Istologicamente, si distinguono tre tipi di mesotelioma pleurico: epitelioide (∼60%), sarcomatoide (20%) e bifasico (20%), con sopravvivenza mediana di 19,4 e 12 mesi, rispettivamente, cosi come si evince dai dati di un database di 1.183 pazienti affetti da questa patologia. Nei pazienti non eleggibili al trattamento chirurgico la chemioterapia con doppietta a base di platino e pemetrexed ha dimostrato un modesto (2–3 mesi), ma significativo, vantaggio in sopravvivenza globale (OS) rispetto alla sola terapia di supporto essendo cosi da circa 10 anni lo standard di prima linea. In uno studio di fase 3 l’aggiunta del bevacizumab a tale doppietta ha condotto a un incremento significativo della sopravvivenza globale [19 mesi (IC 95%: 16-22) vs 16 mesi (IC 95%: 14-18)], ma la tripletta non trova indicazione e rimborsabilità nel nostro Paese in questo specifico setting.

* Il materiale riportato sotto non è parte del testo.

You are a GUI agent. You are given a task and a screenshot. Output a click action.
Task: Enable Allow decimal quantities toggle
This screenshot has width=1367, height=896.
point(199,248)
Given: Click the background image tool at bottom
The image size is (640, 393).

Sono già state prodotte, in piccoli studi di fase 2, alcune evidenze di attività della mono-immunoterapia con anti-PD1 o anti-PD-L1 nella seconda linea di trattamento con tassi di risposta tra il 10 e il 25% ed un ampio range in termini di sopravvivenza libera da progressione (PFS) e di OS.

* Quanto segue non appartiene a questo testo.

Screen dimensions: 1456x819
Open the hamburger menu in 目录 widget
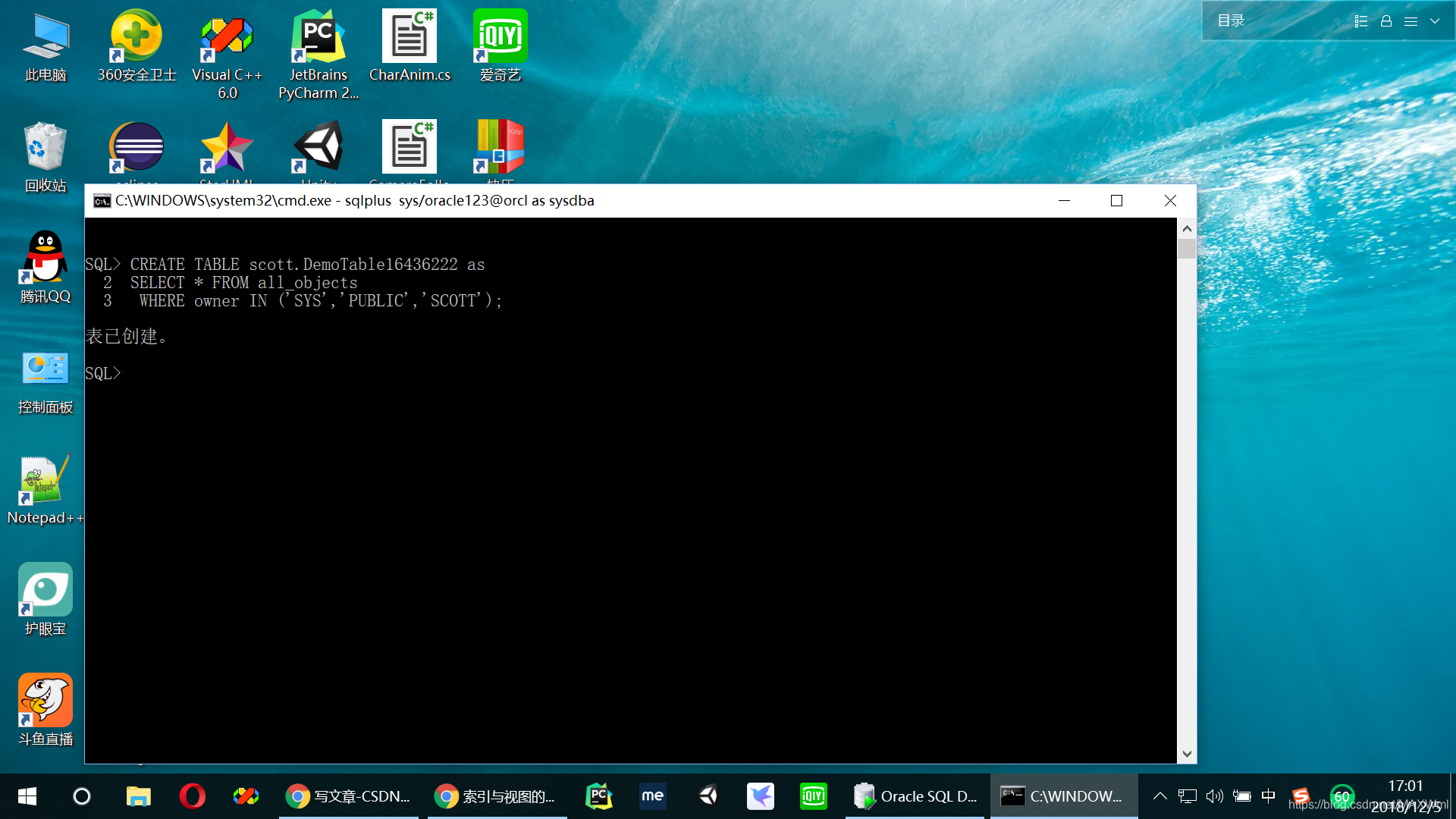1410,21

Questa pubblicazione è relativa ad un’analisi ad interim pre-pianificata quando si fossero raggiunti l’85% degli eventi programmati per l’analisi finale di uno studio di fase 3 randomizzato 1:1, in aperto (CheckMate 743) condotto in 103 centri di 21 Paesi diversi nel quale la combinazione di nivolumab e ipilimumab è stata confrontata al trattamento chemioterapico con platino/pemetrexed in pazienti con nuova diagnosi di mesotelioma pleurico maligno non eleggibili al trattamento chirurgico (giudizio sulla base dello standard locale del centro partecipante) non selezionati sulla base della IHC per PD-L1 e con ECOG PS 0-1.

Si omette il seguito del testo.